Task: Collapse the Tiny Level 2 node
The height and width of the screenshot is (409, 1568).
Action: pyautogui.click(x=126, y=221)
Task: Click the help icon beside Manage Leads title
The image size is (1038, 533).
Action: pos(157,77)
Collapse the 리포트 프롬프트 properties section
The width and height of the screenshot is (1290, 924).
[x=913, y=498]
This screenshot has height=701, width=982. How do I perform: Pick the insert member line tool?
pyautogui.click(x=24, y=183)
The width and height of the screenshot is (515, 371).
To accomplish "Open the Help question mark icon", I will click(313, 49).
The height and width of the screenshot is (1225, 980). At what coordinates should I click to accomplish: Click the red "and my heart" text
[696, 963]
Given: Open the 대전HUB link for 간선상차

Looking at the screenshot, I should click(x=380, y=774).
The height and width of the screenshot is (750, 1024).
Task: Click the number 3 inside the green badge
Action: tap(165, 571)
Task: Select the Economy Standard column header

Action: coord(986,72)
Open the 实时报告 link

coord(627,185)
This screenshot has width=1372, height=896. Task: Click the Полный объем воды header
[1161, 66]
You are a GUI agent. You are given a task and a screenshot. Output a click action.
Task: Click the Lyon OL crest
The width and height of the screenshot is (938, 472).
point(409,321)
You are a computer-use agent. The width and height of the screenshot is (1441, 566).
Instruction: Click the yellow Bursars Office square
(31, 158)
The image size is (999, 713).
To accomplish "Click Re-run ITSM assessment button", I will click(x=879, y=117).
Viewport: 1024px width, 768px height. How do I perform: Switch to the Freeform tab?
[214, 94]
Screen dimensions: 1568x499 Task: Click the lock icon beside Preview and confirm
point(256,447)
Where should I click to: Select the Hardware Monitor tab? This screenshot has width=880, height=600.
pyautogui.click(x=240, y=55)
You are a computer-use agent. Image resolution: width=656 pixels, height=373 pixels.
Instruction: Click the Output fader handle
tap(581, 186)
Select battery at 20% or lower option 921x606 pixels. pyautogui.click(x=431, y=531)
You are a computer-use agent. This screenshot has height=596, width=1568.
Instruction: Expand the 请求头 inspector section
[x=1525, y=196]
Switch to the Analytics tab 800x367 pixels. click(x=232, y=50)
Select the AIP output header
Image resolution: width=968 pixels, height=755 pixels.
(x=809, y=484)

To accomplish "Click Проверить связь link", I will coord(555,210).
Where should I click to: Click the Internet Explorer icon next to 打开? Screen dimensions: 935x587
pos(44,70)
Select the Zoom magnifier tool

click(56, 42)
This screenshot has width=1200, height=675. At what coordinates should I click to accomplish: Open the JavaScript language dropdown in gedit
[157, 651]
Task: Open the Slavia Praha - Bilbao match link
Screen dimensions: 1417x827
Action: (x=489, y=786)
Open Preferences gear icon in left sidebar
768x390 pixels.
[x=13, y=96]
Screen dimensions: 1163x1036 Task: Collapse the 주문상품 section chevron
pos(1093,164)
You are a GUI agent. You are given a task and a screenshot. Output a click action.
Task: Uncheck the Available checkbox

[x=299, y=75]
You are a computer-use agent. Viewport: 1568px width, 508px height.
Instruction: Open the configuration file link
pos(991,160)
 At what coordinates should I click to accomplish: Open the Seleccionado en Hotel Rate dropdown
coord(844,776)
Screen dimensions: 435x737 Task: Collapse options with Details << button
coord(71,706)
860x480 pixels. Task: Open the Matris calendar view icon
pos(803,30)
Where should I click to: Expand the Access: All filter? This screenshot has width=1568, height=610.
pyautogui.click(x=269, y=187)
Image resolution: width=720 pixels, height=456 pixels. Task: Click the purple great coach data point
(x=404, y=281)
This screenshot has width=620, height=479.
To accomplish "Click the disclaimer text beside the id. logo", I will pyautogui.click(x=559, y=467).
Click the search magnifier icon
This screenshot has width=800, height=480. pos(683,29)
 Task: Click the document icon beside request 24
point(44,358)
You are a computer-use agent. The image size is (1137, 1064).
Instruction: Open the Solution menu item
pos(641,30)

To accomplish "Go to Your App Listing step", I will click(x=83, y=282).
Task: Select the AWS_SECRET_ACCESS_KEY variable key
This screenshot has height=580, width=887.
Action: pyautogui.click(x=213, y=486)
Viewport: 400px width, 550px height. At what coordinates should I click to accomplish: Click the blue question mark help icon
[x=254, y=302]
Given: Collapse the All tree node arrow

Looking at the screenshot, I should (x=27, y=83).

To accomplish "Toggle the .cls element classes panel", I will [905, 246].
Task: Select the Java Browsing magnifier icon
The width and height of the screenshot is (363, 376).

***

Only lines that include "computer" belong in the answer; return them from the entries above.

You are a computer-use agent. The width and height of the screenshot is (1441, 566).
You are a computer-use agent. Image resolution: width=656 pixels, height=373 pixels.
You are a computer-use agent. This screenshot has height=596, width=1568.
You are a computer-use agent. Viewport: 1568px width, 508px height.
You are a computer-use agent. The image size is (1137, 1064).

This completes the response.